[START OF MATERIAL TO PROCESS]
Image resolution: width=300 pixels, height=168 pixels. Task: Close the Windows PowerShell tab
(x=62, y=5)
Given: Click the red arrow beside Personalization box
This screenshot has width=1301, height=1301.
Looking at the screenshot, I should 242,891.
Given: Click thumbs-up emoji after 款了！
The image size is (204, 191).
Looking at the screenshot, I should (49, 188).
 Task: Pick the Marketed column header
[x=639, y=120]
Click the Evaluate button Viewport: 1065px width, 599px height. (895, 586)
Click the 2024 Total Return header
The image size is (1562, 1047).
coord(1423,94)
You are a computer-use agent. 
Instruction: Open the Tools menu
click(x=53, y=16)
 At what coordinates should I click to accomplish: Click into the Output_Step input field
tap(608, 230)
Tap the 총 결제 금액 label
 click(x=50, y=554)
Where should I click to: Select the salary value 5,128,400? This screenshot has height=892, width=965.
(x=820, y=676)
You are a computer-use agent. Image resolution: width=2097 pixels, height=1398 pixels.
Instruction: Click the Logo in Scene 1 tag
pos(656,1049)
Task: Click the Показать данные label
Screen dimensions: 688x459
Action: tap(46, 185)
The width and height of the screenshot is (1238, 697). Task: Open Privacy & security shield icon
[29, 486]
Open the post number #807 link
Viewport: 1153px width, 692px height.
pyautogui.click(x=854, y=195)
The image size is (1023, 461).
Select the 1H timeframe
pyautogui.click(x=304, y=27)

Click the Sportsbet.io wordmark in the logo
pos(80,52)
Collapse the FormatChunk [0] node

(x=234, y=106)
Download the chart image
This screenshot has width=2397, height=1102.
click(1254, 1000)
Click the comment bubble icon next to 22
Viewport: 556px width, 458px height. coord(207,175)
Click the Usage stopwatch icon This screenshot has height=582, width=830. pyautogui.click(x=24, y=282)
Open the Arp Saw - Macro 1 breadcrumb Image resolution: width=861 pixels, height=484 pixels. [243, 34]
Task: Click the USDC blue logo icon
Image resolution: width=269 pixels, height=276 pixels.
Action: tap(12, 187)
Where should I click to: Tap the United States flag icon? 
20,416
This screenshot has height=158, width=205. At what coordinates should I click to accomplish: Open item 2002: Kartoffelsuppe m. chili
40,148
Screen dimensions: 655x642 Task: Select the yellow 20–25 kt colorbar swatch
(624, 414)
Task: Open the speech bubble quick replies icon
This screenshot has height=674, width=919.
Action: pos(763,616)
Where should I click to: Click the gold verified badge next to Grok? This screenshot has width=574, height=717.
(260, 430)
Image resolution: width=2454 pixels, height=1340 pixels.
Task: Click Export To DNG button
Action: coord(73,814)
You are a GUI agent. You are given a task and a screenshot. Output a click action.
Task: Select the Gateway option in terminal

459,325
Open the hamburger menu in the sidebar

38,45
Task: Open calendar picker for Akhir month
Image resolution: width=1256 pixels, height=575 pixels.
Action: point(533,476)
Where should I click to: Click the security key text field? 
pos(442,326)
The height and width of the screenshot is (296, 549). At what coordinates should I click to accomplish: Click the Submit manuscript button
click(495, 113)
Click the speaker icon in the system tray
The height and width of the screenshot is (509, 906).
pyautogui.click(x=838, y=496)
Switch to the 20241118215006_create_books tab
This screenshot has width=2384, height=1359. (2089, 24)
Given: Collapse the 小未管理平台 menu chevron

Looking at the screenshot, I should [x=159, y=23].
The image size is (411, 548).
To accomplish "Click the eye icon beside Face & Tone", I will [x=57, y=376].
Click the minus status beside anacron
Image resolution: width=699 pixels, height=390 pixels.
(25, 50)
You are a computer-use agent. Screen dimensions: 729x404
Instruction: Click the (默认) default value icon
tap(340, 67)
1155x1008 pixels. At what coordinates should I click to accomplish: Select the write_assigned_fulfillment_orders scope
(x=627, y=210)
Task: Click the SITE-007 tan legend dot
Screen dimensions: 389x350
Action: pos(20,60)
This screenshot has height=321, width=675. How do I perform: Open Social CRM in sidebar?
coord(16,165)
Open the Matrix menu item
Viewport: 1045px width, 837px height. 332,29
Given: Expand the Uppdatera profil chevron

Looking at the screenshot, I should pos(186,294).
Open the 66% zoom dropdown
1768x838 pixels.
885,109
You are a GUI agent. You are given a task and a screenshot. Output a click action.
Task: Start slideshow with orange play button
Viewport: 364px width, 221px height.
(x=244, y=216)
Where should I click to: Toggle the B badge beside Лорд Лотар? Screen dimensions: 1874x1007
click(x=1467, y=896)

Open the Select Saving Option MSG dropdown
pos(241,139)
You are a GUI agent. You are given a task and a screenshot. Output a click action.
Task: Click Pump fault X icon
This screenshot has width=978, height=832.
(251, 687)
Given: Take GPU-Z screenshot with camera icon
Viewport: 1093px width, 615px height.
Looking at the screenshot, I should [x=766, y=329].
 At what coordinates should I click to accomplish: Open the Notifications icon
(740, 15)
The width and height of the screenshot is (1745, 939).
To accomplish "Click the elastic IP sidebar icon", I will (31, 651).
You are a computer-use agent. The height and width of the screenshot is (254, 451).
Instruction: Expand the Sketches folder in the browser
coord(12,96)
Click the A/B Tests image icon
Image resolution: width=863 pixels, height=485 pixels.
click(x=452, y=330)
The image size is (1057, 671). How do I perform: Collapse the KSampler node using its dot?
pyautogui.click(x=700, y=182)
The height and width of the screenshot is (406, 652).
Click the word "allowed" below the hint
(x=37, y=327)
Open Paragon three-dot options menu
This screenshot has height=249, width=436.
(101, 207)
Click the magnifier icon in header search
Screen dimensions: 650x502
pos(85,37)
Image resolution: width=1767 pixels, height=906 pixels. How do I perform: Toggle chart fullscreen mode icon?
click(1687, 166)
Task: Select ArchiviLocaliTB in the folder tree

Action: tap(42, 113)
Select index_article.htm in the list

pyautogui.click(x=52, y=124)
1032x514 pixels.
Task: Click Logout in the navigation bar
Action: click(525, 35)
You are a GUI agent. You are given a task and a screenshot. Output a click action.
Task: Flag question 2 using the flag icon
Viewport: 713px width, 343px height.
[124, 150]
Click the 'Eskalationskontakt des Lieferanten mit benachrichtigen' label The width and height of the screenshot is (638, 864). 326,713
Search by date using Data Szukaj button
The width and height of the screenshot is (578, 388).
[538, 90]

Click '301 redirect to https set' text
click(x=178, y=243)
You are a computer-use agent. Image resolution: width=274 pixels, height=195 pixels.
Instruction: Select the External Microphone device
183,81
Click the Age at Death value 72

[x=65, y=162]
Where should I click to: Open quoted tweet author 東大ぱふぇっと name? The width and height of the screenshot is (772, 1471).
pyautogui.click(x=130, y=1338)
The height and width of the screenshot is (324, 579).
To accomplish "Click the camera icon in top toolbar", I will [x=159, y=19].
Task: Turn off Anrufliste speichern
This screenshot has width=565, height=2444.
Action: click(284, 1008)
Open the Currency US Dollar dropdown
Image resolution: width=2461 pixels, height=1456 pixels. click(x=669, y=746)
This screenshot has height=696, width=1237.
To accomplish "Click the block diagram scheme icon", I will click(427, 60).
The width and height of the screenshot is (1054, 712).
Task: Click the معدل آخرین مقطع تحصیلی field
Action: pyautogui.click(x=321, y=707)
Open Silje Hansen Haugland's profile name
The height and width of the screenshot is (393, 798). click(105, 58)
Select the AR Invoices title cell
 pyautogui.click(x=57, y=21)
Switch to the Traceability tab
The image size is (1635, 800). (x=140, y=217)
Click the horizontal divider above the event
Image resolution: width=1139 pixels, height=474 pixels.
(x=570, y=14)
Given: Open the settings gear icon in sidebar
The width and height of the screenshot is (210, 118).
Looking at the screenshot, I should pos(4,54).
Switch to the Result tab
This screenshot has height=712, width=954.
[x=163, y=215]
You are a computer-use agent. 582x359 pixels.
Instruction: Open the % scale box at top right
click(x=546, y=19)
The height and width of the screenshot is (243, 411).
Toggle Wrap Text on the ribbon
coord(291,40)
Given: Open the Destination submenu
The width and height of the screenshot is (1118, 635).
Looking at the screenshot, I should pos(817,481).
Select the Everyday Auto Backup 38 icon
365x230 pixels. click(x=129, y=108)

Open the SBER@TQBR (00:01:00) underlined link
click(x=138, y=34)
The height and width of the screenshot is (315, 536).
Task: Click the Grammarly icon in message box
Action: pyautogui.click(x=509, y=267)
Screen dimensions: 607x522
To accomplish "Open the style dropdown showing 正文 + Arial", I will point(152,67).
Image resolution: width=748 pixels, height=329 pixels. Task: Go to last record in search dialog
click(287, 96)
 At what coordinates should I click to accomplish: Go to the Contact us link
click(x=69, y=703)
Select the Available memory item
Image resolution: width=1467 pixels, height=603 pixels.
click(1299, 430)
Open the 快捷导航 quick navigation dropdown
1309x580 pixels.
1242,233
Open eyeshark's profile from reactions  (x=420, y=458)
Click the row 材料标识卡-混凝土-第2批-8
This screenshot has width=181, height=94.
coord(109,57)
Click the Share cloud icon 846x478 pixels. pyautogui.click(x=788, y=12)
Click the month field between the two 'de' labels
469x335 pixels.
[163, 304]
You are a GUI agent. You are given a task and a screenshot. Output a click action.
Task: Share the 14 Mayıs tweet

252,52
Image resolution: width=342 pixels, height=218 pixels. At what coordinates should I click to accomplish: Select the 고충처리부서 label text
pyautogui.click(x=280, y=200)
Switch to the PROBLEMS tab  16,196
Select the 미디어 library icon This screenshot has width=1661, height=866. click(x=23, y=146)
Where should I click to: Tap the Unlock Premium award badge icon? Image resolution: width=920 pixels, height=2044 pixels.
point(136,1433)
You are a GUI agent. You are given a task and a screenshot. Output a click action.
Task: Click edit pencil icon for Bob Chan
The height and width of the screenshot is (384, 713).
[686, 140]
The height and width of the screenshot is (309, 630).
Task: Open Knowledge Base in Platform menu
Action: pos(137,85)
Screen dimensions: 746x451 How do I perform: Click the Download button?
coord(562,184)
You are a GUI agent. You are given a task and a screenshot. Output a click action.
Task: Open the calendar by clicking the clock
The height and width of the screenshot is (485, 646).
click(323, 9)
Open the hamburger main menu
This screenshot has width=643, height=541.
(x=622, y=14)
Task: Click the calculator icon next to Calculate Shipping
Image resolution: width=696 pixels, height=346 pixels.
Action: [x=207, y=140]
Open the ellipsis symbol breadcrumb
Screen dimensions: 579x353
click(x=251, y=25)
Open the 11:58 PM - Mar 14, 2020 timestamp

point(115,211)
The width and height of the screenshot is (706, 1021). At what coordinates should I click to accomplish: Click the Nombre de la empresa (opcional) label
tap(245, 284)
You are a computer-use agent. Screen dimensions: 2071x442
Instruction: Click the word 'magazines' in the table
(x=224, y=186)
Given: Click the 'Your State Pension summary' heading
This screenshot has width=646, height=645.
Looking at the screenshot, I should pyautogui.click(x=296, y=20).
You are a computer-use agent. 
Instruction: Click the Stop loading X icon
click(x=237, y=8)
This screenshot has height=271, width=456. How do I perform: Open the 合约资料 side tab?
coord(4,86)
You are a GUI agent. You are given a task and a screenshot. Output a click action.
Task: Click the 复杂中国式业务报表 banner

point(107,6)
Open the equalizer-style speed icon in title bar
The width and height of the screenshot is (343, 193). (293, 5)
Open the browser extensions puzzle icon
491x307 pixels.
[END OF MATERIAL TO PROCESS]
* TO DO
Repeat the data records above word for word, starting at the line that contains "The width and height of the screenshot is (1238, 697)." and ending after the line that contains "pos(442,326)".

* RESPONSE TO THIS EXERCISE
The width and height of the screenshot is (1238, 697). Task: Open Privacy & security shield icon
[29, 486]
Open the post number #807 link
Viewport: 1153px width, 692px height.
pyautogui.click(x=854, y=195)
The image size is (1023, 461).
Select the 1H timeframe
pyautogui.click(x=304, y=27)

Click the Sportsbet.io wordmark in the logo
pos(80,52)
Collapse the FormatChunk [0] node

(x=234, y=106)
Download the chart image
This screenshot has width=2397, height=1102.
click(1254, 1000)
Click the comment bubble icon next to 22
Viewport: 556px width, 458px height. coord(207,175)
Click the Usage stopwatch icon This screenshot has height=582, width=830. pyautogui.click(x=24, y=282)
Open the Arp Saw - Macro 1 breadcrumb Image resolution: width=861 pixels, height=484 pixels. [243, 34]
Task: Click the USDC blue logo icon
Image resolution: width=269 pixels, height=276 pixels.
Action: tap(12, 187)
Where should I click to: Tap the United States flag icon? 
20,416
This screenshot has height=158, width=205. At what coordinates should I click to accomplish: Open item 2002: Kartoffelsuppe m. chili
40,148
Screen dimensions: 655x642 Task: Select the yellow 20–25 kt colorbar swatch
(624, 414)
Task: Open the speech bubble quick replies icon
This screenshot has height=674, width=919.
Action: pos(763,616)
Where should I click to: Click the gold verified badge next to Grok? This screenshot has width=574, height=717.
(260, 430)
Image resolution: width=2454 pixels, height=1340 pixels.
Task: Click Export To DNG button
Action: coord(73,814)
You are a GUI agent. You are given a task and a screenshot. Output a click action.
Task: Select the Gateway option in terminal

459,325
Open the hamburger menu in the sidebar

38,45
Task: Open calendar picker for Akhir month
Image resolution: width=1256 pixels, height=575 pixels.
Action: point(533,476)
Where should I click to: Click the security key text field? 
pos(442,326)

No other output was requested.